Now don’t get me wrong. Smoking is bad. It is addictive, causes lung cancer and kills thousands of people every year. I understand why France enacted this law and I know that it is ultimately a good thing for my own health and for that of this nation.
How did this strident, self-abasing string of anti-tobacco’s talking points end up in a poetic threnody eulogizing the magic of tobacco? Ignore for the nonce the regurgitation of the tobacco control industry’s blatant lies. Focus instead on the type of person who weeps at the destruction of a pivotal manifestation of cultural glory then moves on to assure us that this destruction is a good thing for his health and for France itself. Is the letter writer a pernicious up-to-date but counterfeit version of the elderly Frenchman caught in the famous photograph weeping as he watches the Nazi soldiers goose stepping down the Camps Elysée? That old man wept as his society, culture, and country crumbled while the Chronicle’s letter writer weeps as well but preposterously proclaims the destruction is "good for my own health" and everyone else’s. Who is this defeatist? The author is one Vanick Der Bedrossian, purporting to be from Paris.
An unusual name makes internet searches easy and, with one exception, all links to Vanick Der Bedrossian refer to the same young man who appears in references concerning the University of California-Santa Cruz. He is listed as a highly achieving undergraduate in 2006. Other links to him refer to a stint studying study abroad in Ghana and he also appears as an inactive member of the Alumni of the French American and International High School of San Francisco. Vanick Der Bedrossian is a music aficionado who penned reviews for an acid jazz CD, dateline San Francisco, as well as another CD, dateline Santa Cruz. He signed an online petition submitted by the Open Debates’ campaign to reform the presidential debates, listing his location as a zip code in San Francisco’s Western Addition neighborhood. The one exception links to a Levon Der Bedrossian, associated with Armenian cultural issues in San Francisco, who took his teenage children, one named Vanick, to Armenia eight years ago. In short Vanick Der Bedrossian may inhabit Paris at this point in time but it is a stretch to regard him as a Parisian.

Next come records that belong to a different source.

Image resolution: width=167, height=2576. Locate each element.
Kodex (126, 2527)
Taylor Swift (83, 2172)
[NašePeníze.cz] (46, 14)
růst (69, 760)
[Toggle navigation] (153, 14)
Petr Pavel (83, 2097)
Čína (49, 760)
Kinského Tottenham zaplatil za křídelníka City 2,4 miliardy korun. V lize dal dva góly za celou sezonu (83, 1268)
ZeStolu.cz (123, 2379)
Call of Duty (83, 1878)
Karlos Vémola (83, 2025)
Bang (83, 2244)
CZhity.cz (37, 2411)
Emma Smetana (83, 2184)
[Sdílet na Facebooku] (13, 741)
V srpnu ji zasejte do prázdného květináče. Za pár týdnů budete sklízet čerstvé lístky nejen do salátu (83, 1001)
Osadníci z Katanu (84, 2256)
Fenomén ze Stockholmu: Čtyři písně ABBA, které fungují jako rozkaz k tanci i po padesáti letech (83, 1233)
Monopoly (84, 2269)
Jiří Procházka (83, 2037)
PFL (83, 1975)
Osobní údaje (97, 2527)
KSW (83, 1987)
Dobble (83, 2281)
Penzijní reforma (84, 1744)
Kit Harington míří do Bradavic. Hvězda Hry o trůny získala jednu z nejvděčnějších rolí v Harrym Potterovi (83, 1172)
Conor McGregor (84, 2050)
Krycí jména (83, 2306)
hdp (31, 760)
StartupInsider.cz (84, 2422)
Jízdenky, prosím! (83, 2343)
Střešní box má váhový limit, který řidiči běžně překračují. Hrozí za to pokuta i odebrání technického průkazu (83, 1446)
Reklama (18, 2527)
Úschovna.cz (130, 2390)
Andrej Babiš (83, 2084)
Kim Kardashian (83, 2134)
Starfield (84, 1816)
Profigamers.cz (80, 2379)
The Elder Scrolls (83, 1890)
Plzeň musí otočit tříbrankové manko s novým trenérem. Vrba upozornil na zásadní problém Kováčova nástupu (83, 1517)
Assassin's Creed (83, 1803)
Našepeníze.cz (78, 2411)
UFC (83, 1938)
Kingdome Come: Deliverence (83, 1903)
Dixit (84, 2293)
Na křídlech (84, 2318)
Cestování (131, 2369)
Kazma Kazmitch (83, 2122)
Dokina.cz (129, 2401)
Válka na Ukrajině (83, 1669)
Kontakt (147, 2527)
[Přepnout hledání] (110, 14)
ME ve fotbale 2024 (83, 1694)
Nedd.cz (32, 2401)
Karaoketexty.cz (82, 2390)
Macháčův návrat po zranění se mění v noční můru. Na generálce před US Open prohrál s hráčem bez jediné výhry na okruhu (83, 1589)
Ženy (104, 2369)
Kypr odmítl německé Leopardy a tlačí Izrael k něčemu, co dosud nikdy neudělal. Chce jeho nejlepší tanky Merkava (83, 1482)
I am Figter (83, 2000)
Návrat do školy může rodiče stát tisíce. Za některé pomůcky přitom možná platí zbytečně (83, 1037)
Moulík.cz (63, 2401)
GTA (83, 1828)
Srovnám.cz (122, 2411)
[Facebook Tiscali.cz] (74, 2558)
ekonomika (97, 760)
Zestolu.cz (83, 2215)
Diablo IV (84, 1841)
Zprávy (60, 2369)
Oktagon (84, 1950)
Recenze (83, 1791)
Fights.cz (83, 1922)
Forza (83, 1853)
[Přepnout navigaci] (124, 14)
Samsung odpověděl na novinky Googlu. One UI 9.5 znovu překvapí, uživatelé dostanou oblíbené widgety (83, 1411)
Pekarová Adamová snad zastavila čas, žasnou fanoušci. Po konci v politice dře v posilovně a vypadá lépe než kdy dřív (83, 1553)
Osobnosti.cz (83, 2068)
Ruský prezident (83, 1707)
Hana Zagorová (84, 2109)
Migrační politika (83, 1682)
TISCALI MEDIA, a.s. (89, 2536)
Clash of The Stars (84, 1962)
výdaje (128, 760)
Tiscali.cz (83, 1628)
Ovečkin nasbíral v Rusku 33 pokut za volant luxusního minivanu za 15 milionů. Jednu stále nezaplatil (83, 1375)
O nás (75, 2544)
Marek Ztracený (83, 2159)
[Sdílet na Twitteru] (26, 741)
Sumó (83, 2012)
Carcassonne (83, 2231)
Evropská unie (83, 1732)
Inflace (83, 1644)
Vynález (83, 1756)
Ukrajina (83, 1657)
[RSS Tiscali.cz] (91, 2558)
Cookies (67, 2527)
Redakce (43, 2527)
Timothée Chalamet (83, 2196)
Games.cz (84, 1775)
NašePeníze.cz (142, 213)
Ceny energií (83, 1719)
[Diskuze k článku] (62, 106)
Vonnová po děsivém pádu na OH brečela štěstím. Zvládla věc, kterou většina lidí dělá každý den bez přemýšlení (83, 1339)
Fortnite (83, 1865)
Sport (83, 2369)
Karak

He is from the San Francisco Bay Area and, as such, has absorbed California’s anti-tobacco mania his entire life.
The Parisian connection, however, is crucial to anti-tobacco rags such as the San Francisco Chronicle. If those "cigarette-craving" French are happily throwing in the towel on the smoking ban front, c’est magnifique! Vanick may be a nice young man who enjoys graceful purple prose but he no more represents the French than does the multi-national pharmaceutical industry that is purchasing the European and North American smoking bans from governments that value rapacious corporations more than they do their own citizens.